» **Enunciado escrito 1**
No excerto sobre campos de estudo, que designação se usa frequentemente para assinalar um conjunto de trabalhadores e de condições técnicas em interação?

» **Excerto do documento**
━━━━━━━━━━━━━━━━━━━━━━━━━━━━━━

Os campos de estudo podem ser também constituídos por conjuntos de unidades mais ou menos extensas (equipa, serviço, atelier, por exemplo). Fala-se então, frequentemente, de sistemas sócio técnicos para assinalar que se trata de um conjunto de trabalhadores e de condições técnicas (instalações, material, regras de trabalho, etc.) em interação. Poderiam ainda ser examinadas sob os três aspetos antes mencionados.

Enfim, poder-se-iam considerar todas as unidades precedentes sob o ponto de vista histórico e estudá-los através da sua evolução.

O recorte apresentado no quadro I poderia ser facilmente afinado. As categorias que define não são independentes e representam de facto pontos de vista sobre uma mesma complexa realidade. Qualquer conduta pode ser referida a cada um dos campos definidos, mas estes serão mais ou menos pertinentes conforme os objetivos do estudo.

━━━━━━━━━━━━━━━━━━━━━━━━━━━━━━

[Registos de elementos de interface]
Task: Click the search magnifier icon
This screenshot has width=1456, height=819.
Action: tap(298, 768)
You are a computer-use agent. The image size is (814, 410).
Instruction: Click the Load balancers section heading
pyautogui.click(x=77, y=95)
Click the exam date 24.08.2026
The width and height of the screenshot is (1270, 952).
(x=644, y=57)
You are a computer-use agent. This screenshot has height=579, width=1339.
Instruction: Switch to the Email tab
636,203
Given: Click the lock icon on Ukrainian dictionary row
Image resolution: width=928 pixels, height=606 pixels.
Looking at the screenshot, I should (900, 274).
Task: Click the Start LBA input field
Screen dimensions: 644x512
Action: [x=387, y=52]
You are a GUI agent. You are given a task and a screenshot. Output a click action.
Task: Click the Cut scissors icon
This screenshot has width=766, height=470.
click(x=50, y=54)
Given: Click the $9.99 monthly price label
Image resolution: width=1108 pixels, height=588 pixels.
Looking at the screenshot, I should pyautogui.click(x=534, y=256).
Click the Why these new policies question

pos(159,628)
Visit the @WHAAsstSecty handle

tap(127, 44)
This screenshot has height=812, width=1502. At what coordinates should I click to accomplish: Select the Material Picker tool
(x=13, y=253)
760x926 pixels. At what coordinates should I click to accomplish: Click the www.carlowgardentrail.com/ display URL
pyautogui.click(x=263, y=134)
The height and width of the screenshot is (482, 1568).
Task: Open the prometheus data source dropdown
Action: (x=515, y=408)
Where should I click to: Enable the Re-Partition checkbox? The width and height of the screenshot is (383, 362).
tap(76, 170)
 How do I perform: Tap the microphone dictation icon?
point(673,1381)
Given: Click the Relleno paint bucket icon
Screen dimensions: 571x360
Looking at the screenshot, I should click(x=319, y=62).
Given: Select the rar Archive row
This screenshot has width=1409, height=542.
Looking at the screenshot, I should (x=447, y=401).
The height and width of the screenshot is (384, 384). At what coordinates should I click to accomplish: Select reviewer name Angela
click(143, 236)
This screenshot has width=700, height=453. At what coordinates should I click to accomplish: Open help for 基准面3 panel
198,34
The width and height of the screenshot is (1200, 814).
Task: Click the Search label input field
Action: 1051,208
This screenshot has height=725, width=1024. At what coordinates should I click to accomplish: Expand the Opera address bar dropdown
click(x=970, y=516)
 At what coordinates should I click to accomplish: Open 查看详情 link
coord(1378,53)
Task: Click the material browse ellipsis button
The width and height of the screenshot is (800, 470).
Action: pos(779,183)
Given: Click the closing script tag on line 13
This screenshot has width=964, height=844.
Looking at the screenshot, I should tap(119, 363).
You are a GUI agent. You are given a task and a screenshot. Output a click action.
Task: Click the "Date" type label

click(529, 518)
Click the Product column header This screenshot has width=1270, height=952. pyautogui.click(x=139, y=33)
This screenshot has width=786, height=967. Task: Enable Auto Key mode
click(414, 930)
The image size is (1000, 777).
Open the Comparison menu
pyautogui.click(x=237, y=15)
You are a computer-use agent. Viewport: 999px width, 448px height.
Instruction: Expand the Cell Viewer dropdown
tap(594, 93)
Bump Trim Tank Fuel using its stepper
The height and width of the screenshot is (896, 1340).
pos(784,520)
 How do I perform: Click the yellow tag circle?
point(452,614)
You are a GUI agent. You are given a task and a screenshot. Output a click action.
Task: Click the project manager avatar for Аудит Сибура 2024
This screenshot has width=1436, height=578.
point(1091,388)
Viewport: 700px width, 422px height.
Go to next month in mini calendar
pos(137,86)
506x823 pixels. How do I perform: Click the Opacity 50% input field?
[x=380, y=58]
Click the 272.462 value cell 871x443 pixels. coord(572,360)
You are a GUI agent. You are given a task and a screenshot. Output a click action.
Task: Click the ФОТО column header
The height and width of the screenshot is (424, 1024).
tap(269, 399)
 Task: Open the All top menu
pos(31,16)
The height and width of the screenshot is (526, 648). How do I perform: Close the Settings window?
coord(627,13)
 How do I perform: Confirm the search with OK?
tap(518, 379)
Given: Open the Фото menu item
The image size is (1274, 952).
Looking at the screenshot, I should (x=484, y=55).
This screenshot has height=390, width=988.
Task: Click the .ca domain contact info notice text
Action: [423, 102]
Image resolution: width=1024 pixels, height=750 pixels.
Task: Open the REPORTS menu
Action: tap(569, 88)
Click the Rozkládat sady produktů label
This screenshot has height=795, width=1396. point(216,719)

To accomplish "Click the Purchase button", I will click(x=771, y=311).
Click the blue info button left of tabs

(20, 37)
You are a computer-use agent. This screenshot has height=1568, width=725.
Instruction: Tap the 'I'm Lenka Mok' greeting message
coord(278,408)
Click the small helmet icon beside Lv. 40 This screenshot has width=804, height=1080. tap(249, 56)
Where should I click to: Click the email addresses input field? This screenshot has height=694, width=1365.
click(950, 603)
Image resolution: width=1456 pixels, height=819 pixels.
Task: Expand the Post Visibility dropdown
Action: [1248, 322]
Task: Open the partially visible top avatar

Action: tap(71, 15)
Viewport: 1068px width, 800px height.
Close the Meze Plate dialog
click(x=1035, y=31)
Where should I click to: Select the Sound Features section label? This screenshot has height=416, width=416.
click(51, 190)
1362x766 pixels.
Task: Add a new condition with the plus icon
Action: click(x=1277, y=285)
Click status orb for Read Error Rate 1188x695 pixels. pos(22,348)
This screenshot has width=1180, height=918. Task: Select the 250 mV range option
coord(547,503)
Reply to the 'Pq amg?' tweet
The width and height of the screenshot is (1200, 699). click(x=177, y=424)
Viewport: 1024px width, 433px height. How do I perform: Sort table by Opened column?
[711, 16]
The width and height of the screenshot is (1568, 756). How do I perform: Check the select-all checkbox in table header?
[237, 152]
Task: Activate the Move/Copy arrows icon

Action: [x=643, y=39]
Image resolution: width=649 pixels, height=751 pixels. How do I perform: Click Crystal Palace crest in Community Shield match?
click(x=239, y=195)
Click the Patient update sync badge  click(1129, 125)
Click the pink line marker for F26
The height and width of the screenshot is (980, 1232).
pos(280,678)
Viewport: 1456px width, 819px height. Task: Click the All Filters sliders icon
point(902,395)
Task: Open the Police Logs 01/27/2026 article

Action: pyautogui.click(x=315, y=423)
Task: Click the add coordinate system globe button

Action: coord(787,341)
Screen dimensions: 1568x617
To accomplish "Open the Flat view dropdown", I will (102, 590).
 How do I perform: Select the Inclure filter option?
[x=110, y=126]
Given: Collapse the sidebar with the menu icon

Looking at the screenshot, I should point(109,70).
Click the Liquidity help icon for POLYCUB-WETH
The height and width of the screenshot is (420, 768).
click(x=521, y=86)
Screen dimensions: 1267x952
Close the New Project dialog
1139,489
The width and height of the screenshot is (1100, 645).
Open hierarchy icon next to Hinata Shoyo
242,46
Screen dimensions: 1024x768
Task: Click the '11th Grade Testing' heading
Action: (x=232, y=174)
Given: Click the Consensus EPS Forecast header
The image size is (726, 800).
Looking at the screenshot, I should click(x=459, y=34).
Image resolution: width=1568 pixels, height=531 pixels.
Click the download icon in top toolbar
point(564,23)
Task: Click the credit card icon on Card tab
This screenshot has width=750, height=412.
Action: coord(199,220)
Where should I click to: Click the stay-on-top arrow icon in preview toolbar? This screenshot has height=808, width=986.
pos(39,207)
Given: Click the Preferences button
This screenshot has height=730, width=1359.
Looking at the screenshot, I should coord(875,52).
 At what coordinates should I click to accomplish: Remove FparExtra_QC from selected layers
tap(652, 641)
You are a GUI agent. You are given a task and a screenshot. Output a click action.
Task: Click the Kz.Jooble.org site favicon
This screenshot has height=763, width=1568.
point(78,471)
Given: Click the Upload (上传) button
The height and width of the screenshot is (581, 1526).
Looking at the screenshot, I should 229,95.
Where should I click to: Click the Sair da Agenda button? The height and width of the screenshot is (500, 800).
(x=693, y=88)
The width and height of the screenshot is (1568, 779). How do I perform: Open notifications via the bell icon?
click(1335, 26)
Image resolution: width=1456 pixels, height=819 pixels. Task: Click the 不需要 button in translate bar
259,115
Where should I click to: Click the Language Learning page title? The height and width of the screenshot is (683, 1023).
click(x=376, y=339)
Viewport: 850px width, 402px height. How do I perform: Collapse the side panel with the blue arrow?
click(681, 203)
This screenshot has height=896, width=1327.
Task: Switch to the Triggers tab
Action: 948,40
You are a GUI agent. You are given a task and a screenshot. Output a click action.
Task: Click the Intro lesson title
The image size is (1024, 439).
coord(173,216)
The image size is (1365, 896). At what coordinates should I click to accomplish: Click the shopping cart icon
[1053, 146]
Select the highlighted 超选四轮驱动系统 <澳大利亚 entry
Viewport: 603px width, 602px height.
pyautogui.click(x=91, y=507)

━━━━━━━━━━━━━━━━━━━━━━━━━━━━━━

» **Enunciado escrito 2**
Apresente sob a forma de lista numerada, omitindo as linhas em branco, o troço dos registos que se inicia na linha que contém "The width and height of the screenshot is (1568, 756)." e se encerra na linha que contém "[x=110, y=126]".

» **Resolução escrita 1**
Sistemas sócio técnicos.

» **Resolução escrita 2**
1. The width and height of the screenshot is (1568, 756). How do I perform: Check the select-all checkbox in table header?
2. [237, 152]
3. Task: Activate the Move/Copy arrows icon
4. Action: [x=643, y=39]
5. Image resolution: width=649 pixels, height=751 pixels. How do I perform: Click Crystal Palace crest in Community Shield match?
6. click(x=239, y=195)
7. Click the Patient update sync badge  click(1129, 125)
8. Click the pink line marker for F26
9. The height and width of the screenshot is (980, 1232).
10. pos(280,678)
11. Viewport: 1456px width, 819px height. Task: Click the All Filters sliders icon
12. point(902,395)
13. Task: Open the Police Logs 01/27/2026 article
14. Action: pyautogui.click(x=315, y=423)
15. Task: Click the add coordinate system globe button
16. Action: coord(787,341)
17. Screen dimensions: 1568x617
18. To accomplish "Open the Flat view dropdown", I will (102, 590).
19.  How do I perform: Select the Inclure filter option?
20. [x=110, y=126]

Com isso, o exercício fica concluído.